「Ruby」のuri.gemに正規表現サービス拒否（ReDoS）の脆弱性 ～修正版のv3.2.3が公開

「Ruby」v3.2.3が公開

　スクリプト言語「Ruby」の最新版v3.2.3が、1月18日に公開された。今回のリリースでは、uri.gemにおける正規表現サービス拒否（ReDoS）の脆弱性（CVE-2023-36617）が修正されている。

　uri.gem 0.12.1には、特定の文字を含む無効なURLをURIパーサーが誤って取り扱ってしまう問題があり、文字列をURIオブジェクトにパースする際に実行時間が増加してしまい正規表現サービス拒否攻撃を受ける可能性があった。この問題はuri.gem 0.12.2/0.10.3にアップデートすることで修正される。

　「Ruby」v3.2.3には修正済みのuri.gemが同梱されているが、「Ruby」v3.0ではuri.gem 0.10.3、「Ruby」v3.1ではuri.gem 0.12.2への「gem update uri」コマンドなどを利用した手動アップデートが必要。

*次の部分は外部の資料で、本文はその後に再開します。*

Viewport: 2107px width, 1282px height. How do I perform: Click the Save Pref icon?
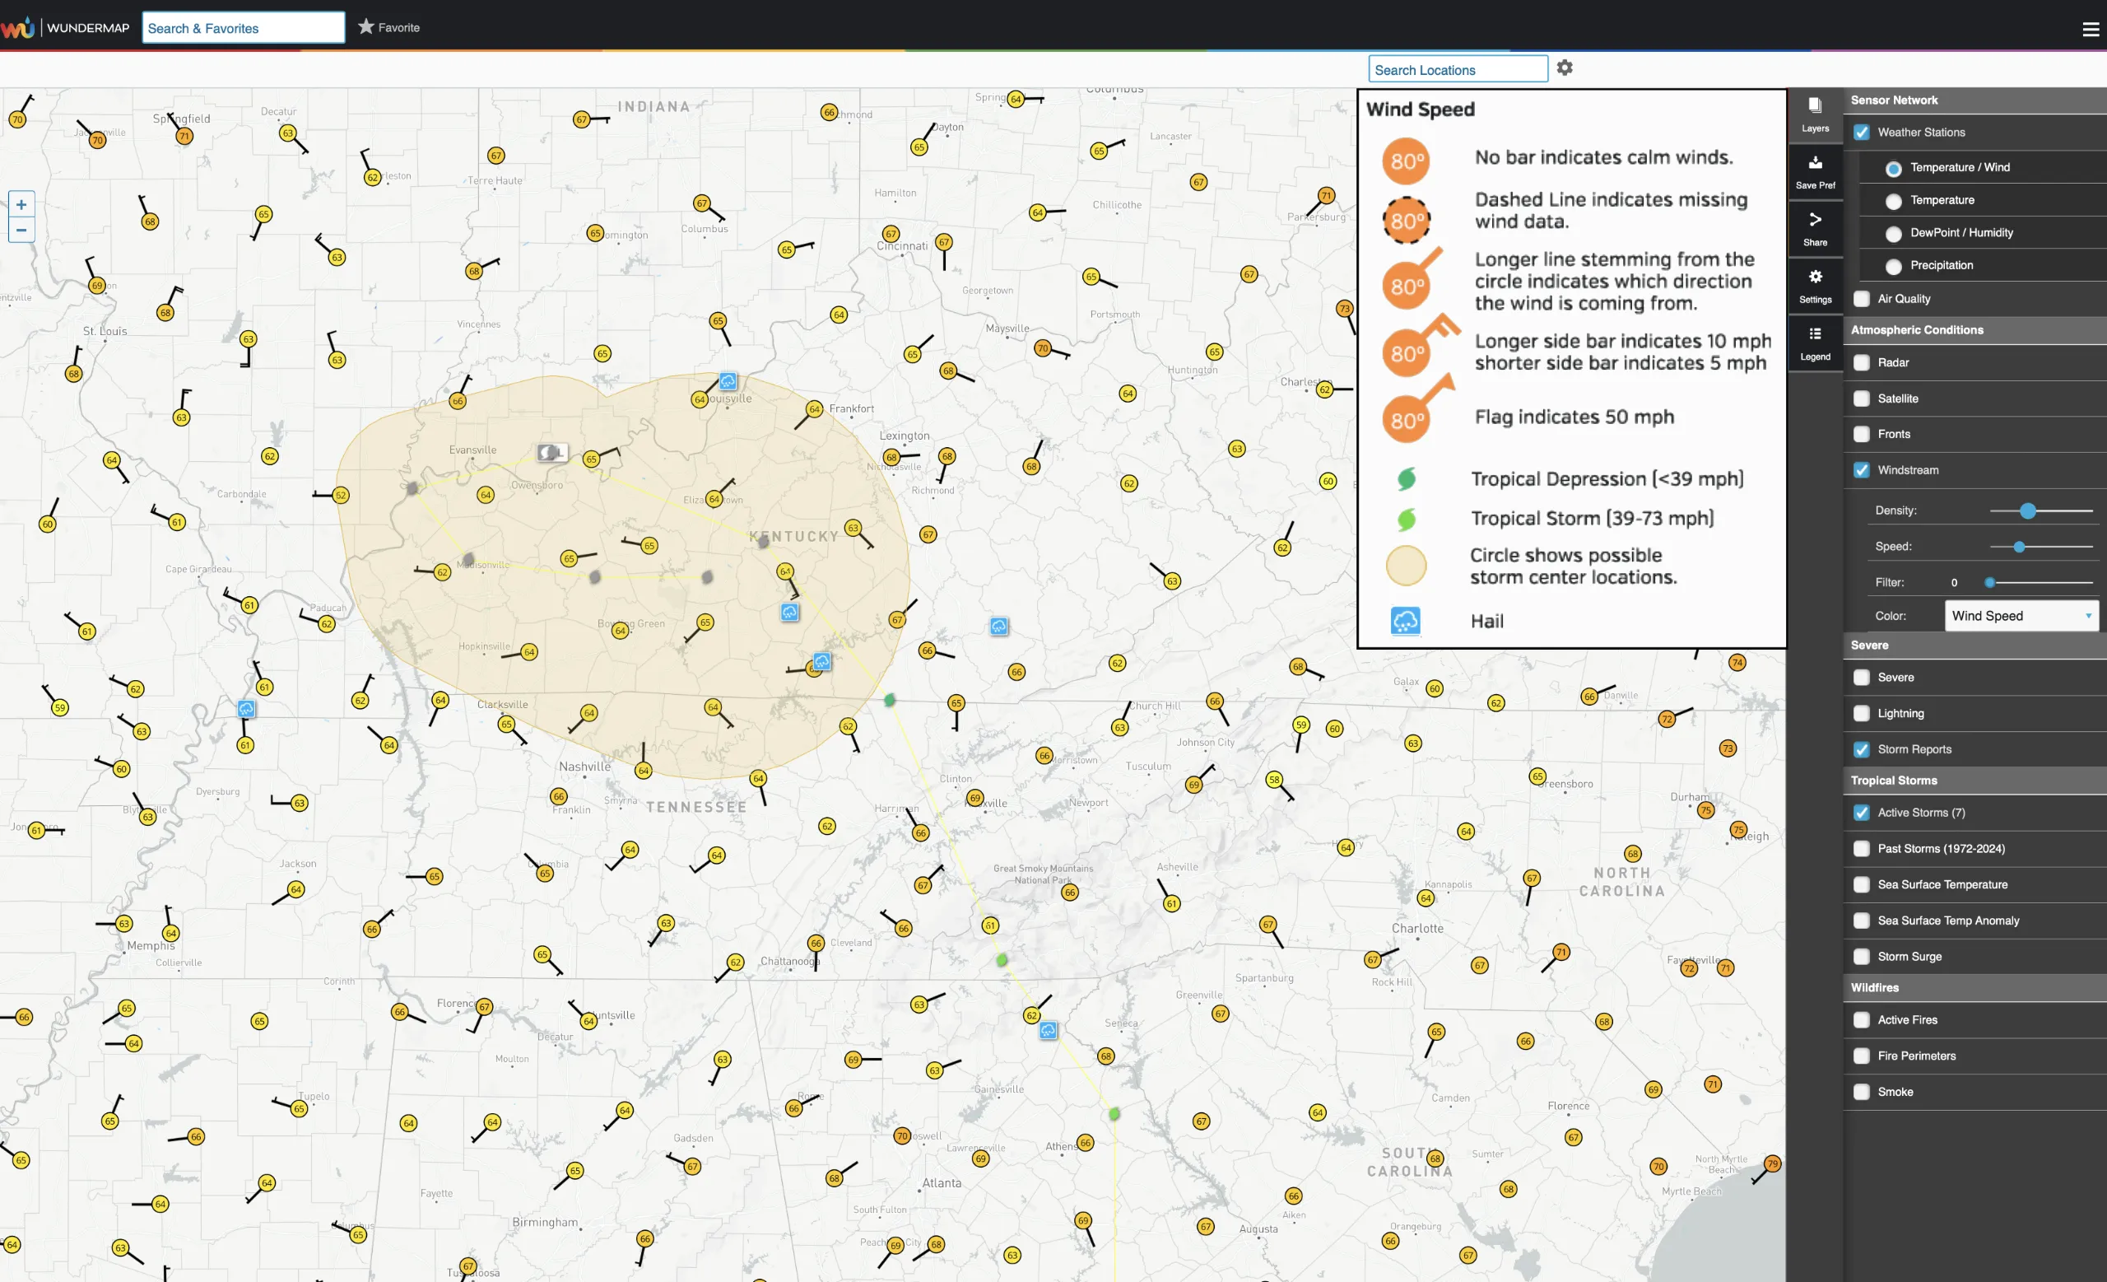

　「Ruby」は、まつもとゆきひろ（Matz）氏によって1993年に開発が始められたスクリプト言語。オープンソースで開発が続けられており、Webアプリケーションをはじめ、さまざまな用途・プラットフォームで採用されている。バイナリとソースコードは現在、公式のWebサイトから無償でダウンロード可能。Windows環境では「RubyInstaller for Windows」の利用が推奨されている。

　「Ruby」v3.2.3に対応した「RubyInstaller for Windows」はまだリリースされていないが、間もなく公開されるだろう。